Up to 50 percent of patients with a bicuspid aortic valve may also have ascending aortic aneurysm disease, where an abnormal enlargement of a blood vessel puts the patient at risk for severe complications, like an aortic dissection or rupture.
Just before Jerry arrived at Dr. Bavaria’s office, a CT scan revealed his ascending aorta measured 5.1cm. Normal is around 3cm. Surgery is necessary at 5.5cm, though newer guidelines now recommend even earlier intervention, at 5cm.
“My youngest son played Division III football, and I tried to stay within 100 pounds of him on the bench press,” Jerry says. “When my cardiologist noticed my hands were callused, I told him that and he said, ‘If you keep lifting like that, I won’t see you in six months.’ ”
Dr. Bavaria brought Jerry in every six months for a CT scan and an echocardiogram to monitor his bicuspid valve and ascending aorta.
“He became like my family doctor, asking lots of questions, looking for very subtle signs,” Jerry says. “With all the flying I was doing, he felt we were pushing it. He told me, ‘If it goes, you won’t see the ground. It’s not a heart attack. It’s a blowout.’
“I don’t know why, but we got into a stare-down,” Jerry says. “I never had any symptoms. And I didn’t want the surgery.”

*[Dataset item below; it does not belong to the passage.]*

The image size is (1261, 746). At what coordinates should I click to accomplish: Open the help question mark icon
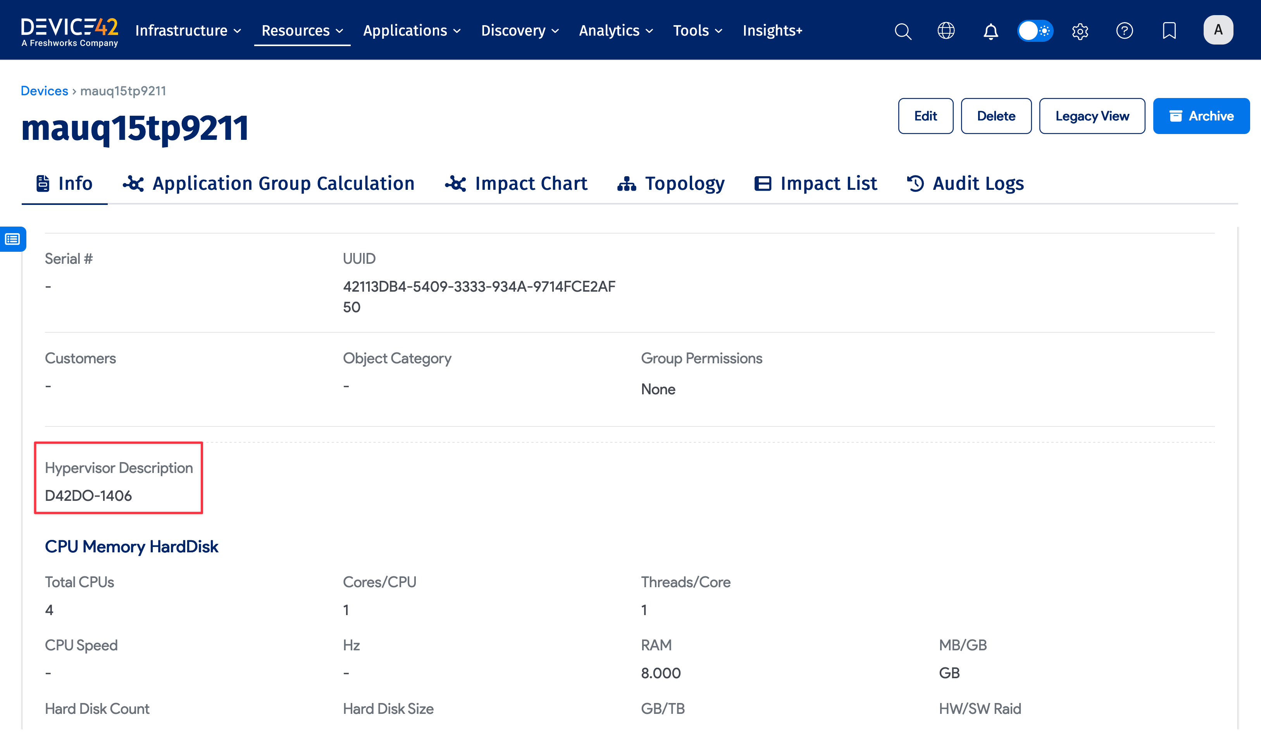point(1125,31)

The total lack of symptoms for someone living with a bicuspid aortic valve is common, Freas says. Relatively little is known about bicuspid aortic valve syndrome. The cause is unclear, and most people don’t learn that they have it until their family doctor detects a murmur during a routine physical and subsequent testing.
Another potential indicator: First-degree relatives (siblings and children) of someone with bicuspid aortic valve syndrome have a 20 percent higher risk of having it themselves. The CBAVD began offering screenings for first-degree relatives earlier this year.
Jerry says he had his two sons screened immediately after he was diagnosed. They don’t have it, nor do his siblings.
Coming out on the other side
Jerry finally underwent surgery to replace his bicuspid valve on March 18, 2013, six years after he started seeing Dr. Bavaria. His ascending aorta measured 5.4cm at that point. He was in and out of the hospital in three days.
In hindsight, Jerry has a hard time understanding why he held off as long as he did. He had his rotator cuff and labrum surgically repaired last year—“My shoulder was beat up from doing healthy stuff”—and he says that was a more trying experience than having his valve replaced.
Jerry retired in April, though he still has a hard time sitting still. He rattles off a list of charitable causes he’s supporting in Cape May, where he and his wife now reside. He’s also become an advocate for early screening.
“This is so preventable. All it takes is an ultrasound. It’s inexpensive and fast,” he says. “I could have died twice. The first time because I didn’t know I had it and it could have blown. The second time because I wanted to wait to have the surgery. I was living on borrowed time.”